### Problem requirements
What follows is data; output all of it exactly as given.

Pixel coordinate grounding data:
- - - -

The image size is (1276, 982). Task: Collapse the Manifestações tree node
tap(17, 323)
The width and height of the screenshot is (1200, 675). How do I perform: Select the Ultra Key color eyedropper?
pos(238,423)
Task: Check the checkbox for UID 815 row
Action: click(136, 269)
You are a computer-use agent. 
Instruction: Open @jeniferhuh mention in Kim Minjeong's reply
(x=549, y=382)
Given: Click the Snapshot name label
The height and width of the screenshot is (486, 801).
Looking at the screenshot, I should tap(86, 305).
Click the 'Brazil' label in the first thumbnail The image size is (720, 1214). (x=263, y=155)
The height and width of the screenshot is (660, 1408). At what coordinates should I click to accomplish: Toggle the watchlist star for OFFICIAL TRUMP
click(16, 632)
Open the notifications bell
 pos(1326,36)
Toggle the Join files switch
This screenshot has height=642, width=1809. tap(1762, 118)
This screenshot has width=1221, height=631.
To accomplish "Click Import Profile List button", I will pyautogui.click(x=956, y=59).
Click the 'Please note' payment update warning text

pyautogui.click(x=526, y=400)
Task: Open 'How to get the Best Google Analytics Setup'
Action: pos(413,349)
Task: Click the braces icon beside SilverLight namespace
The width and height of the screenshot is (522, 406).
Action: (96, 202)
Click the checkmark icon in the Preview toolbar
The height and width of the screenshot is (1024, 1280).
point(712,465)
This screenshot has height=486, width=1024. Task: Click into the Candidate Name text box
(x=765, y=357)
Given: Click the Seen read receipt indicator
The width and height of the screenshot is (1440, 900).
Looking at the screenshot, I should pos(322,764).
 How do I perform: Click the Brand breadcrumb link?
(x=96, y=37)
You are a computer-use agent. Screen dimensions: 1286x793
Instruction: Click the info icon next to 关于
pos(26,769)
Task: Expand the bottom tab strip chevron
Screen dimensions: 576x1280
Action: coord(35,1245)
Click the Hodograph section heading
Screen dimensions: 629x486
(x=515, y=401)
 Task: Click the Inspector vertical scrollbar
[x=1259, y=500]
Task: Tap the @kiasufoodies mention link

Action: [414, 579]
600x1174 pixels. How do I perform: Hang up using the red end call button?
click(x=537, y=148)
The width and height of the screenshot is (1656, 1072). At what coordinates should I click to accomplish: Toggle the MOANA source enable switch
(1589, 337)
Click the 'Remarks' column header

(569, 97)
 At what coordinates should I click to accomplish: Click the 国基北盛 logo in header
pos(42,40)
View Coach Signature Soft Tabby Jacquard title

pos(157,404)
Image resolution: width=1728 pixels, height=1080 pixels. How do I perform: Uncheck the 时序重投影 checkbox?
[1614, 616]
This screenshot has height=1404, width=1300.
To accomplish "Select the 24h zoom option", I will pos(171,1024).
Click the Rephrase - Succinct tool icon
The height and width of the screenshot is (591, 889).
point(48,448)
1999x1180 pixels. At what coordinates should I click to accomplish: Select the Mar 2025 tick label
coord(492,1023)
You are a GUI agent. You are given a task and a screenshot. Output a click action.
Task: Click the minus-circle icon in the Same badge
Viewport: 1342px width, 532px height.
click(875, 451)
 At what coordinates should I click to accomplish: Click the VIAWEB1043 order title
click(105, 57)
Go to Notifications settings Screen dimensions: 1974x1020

- - - -

### Finished exercise
The image size is (1276, 982). Task: Collapse the Manifestações tree node
tap(17, 323)
The width and height of the screenshot is (1200, 675). How do I perform: Select the Ultra Key color eyedropper?
pos(238,423)
Task: Check the checkbox for UID 815 row
Action: click(136, 269)
You are a computer-use agent. 
Instruction: Open @jeniferhuh mention in Kim Minjeong's reply
(x=549, y=382)
Given: Click the Snapshot name label
The height and width of the screenshot is (486, 801).
Looking at the screenshot, I should tap(86, 305).
Click the 'Brazil' label in the first thumbnail The image size is (720, 1214). (x=263, y=155)
The height and width of the screenshot is (660, 1408). At what coordinates should I click to accomplish: Toggle the watchlist star for OFFICIAL TRUMP
click(16, 632)
Open the notifications bell
 pos(1326,36)
Toggle the Join files switch
This screenshot has height=642, width=1809. tap(1762, 118)
This screenshot has width=1221, height=631.
To accomplish "Click Import Profile List button", I will pyautogui.click(x=956, y=59).
Click the 'Please note' payment update warning text

pyautogui.click(x=526, y=400)
Task: Open 'How to get the Best Google Analytics Setup'
Action: pos(413,349)
Task: Click the braces icon beside SilverLight namespace
The width and height of the screenshot is (522, 406).
Action: (96, 202)
Click the checkmark icon in the Preview toolbar
The height and width of the screenshot is (1024, 1280).
point(712,465)
This screenshot has height=486, width=1024. Task: Click into the Candidate Name text box
(x=765, y=357)
Given: Click the Seen read receipt indicator
The width and height of the screenshot is (1440, 900).
Looking at the screenshot, I should pos(322,764).
 How do I perform: Click the Brand breadcrumb link?
(x=96, y=37)
You are a computer-use agent. Screen dimensions: 1286x793
Instruction: Click the info icon next to 关于
pos(26,769)
Task: Expand the bottom tab strip chevron
Screen dimensions: 576x1280
Action: coord(35,1245)
Click the Hodograph section heading
Screen dimensions: 629x486
(x=515, y=401)
 Task: Click the Inspector vertical scrollbar
[x=1259, y=500]
Task: Tap the @kiasufoodies mention link

Action: [414, 579]
600x1174 pixels. How do I perform: Hang up using the red end call button?
click(x=537, y=148)
The width and height of the screenshot is (1656, 1072). At what coordinates should I click to accomplish: Toggle the MOANA source enable switch
(1589, 337)
Click the 'Remarks' column header

(569, 97)
 At what coordinates should I click to accomplish: Click the 国基北盛 logo in header
pos(42,40)
View Coach Signature Soft Tabby Jacquard title

pos(157,404)
Image resolution: width=1728 pixels, height=1080 pixels. How do I perform: Uncheck the 时序重投影 checkbox?
[1614, 616]
This screenshot has height=1404, width=1300.
To accomplish "Select the 24h zoom option", I will pos(171,1024).
Click the Rephrase - Succinct tool icon
The height and width of the screenshot is (591, 889).
point(48,448)
1999x1180 pixels. At what coordinates should I click to accomplish: Select the Mar 2025 tick label
coord(492,1023)
You are a GUI agent. You are given a task and a screenshot. Output a click action.
Task: Click the minus-circle icon in the Same badge
Viewport: 1342px width, 532px height.
click(875, 451)
 At what coordinates should I click to accomplish: Click the VIAWEB1043 order title
click(105, 57)
Go to Notifications settings Screen dimensions: 1974x1020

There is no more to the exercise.